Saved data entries
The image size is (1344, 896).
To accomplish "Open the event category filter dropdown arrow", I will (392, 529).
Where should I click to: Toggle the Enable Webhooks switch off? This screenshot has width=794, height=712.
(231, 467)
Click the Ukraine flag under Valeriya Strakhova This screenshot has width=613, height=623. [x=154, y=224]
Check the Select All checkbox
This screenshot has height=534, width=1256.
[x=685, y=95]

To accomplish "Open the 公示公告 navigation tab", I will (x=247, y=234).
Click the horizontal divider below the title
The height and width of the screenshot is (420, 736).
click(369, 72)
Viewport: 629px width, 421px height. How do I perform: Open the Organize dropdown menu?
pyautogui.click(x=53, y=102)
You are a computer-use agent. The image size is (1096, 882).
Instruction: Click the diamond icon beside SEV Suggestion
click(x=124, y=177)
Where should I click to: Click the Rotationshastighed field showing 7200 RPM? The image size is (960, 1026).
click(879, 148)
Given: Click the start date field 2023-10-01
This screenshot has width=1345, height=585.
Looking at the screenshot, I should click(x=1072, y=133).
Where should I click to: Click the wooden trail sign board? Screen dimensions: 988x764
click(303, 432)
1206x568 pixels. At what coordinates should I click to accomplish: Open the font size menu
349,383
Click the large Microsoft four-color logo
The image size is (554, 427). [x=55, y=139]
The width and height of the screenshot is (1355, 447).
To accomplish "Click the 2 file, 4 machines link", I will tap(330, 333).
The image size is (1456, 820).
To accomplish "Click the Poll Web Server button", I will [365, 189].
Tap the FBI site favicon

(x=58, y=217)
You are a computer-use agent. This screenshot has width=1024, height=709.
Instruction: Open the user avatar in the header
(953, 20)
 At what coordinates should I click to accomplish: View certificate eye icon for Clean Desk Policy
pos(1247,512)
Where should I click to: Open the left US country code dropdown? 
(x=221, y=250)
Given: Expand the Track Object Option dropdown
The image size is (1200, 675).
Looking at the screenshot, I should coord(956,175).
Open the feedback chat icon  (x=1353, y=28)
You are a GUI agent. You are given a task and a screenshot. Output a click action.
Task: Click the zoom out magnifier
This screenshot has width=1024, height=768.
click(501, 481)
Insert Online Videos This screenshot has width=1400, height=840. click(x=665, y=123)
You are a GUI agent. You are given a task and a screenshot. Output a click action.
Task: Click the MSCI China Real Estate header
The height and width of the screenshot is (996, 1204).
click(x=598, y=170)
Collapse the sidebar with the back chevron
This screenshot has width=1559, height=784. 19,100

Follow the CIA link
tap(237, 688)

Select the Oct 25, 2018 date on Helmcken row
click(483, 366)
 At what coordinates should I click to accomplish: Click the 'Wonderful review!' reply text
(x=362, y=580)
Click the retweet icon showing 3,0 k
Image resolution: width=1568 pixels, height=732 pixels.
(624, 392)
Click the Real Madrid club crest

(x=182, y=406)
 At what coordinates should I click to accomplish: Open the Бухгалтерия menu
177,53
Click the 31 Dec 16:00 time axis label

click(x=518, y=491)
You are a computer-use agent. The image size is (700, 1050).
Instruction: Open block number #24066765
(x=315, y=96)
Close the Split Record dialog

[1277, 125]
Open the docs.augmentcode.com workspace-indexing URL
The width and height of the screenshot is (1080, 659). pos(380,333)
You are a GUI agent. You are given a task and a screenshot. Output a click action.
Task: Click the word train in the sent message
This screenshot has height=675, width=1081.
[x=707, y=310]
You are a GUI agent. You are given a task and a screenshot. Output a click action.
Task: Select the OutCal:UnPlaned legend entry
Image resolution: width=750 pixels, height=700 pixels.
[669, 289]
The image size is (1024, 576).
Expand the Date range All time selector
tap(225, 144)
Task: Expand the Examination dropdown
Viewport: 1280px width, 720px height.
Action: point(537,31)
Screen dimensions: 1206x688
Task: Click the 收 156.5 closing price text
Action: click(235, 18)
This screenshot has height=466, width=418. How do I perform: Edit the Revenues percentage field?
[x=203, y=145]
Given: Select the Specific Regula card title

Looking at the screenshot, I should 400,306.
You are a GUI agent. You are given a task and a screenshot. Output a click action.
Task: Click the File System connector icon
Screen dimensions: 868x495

Exercise: Give all of the entries again, exactly.

Solved exercise:
The image size is (1344, 896).
To accomplish "Open the event category filter dropdown arrow", I will (392, 529).
Where should I click to: Toggle the Enable Webhooks switch off? This screenshot has width=794, height=712.
(231, 467)
Click the Ukraine flag under Valeriya Strakhova This screenshot has width=613, height=623. [x=154, y=224]
Check the Select All checkbox
This screenshot has height=534, width=1256.
[x=685, y=95]

To accomplish "Open the 公示公告 navigation tab", I will (x=247, y=234).
Click the horizontal divider below the title
The height and width of the screenshot is (420, 736).
click(369, 72)
Viewport: 629px width, 421px height. How do I perform: Open the Organize dropdown menu?
pyautogui.click(x=53, y=102)
You are a computer-use agent. The image size is (1096, 882).
Instruction: Click the diamond icon beside SEV Suggestion
click(x=124, y=177)
Where should I click to: Click the Rotationshastighed field showing 7200 RPM? The image size is (960, 1026).
click(879, 148)
Given: Click the start date field 2023-10-01
This screenshot has width=1345, height=585.
Looking at the screenshot, I should click(x=1072, y=133).
Where should I click to: Click the wooden trail sign board? Screen dimensions: 988x764
click(303, 432)
1206x568 pixels. At what coordinates should I click to accomplish: Open the font size menu
349,383
Click the large Microsoft four-color logo
The image size is (554, 427). [x=55, y=139]
The width and height of the screenshot is (1355, 447).
To accomplish "Click the 2 file, 4 machines link", I will tap(330, 333).
The image size is (1456, 820).
To accomplish "Click the Poll Web Server button", I will [365, 189].
Tap the FBI site favicon

(x=58, y=217)
You are a computer-use agent. This screenshot has width=1024, height=709.
Instruction: Open the user avatar in the header
(953, 20)
 At what coordinates should I click to accomplish: View certificate eye icon for Clean Desk Policy
pos(1247,512)
Where should I click to: Open the left US country code dropdown? 
(x=221, y=250)
Given: Expand the Track Object Option dropdown
The image size is (1200, 675).
Looking at the screenshot, I should coord(956,175).
Open the feedback chat icon  (x=1353, y=28)
You are a GUI agent. You are given a task and a screenshot. Output a click action.
Task: Click the zoom out magnifier
This screenshot has width=1024, height=768.
click(501, 481)
Insert Online Videos This screenshot has width=1400, height=840. click(x=665, y=123)
You are a GUI agent. You are given a task and a screenshot. Output a click action.
Task: Click the MSCI China Real Estate header
The height and width of the screenshot is (996, 1204).
click(x=598, y=170)
Collapse the sidebar with the back chevron
This screenshot has width=1559, height=784. 19,100

Follow the CIA link
tap(237, 688)

Select the Oct 25, 2018 date on Helmcken row
click(483, 366)
 At what coordinates should I click to accomplish: Click the 'Wonderful review!' reply text
(x=362, y=580)
Click the retweet icon showing 3,0 k
Image resolution: width=1568 pixels, height=732 pixels.
(624, 392)
Click the Real Madrid club crest

(x=182, y=406)
 At what coordinates should I click to accomplish: Open the Бухгалтерия menu
177,53
Click the 31 Dec 16:00 time axis label

click(x=518, y=491)
You are a computer-use agent. The image size is (700, 1050).
Instruction: Open block number #24066765
(x=315, y=96)
Close the Split Record dialog

[1277, 125]
Open the docs.augmentcode.com workspace-indexing URL
The width and height of the screenshot is (1080, 659). pos(380,333)
You are a GUI agent. You are given a task and a screenshot. Output a click action.
Task: Click the word train in the sent message
This screenshot has height=675, width=1081.
[x=707, y=310]
You are a GUI agent. You are given a task and a screenshot. Output a click action.
Task: Select the OutCal:UnPlaned legend entry
Image resolution: width=750 pixels, height=700 pixels.
[669, 289]
The image size is (1024, 576).
Expand the Date range All time selector
tap(225, 144)
Task: Expand the Examination dropdown
Viewport: 1280px width, 720px height.
Action: point(537,31)
Screen dimensions: 1206x688
Task: Click the 收 156.5 closing price text
Action: click(235, 18)
This screenshot has height=466, width=418. How do I perform: Edit the Revenues percentage field?
[x=203, y=145]
Given: Select the Specific Regula card title

Looking at the screenshot, I should 400,306.
You are a GUI agent. You are given a task and a screenshot. Output a click action.
Task: Click the File System connector icon
Screen dimensions: 868x495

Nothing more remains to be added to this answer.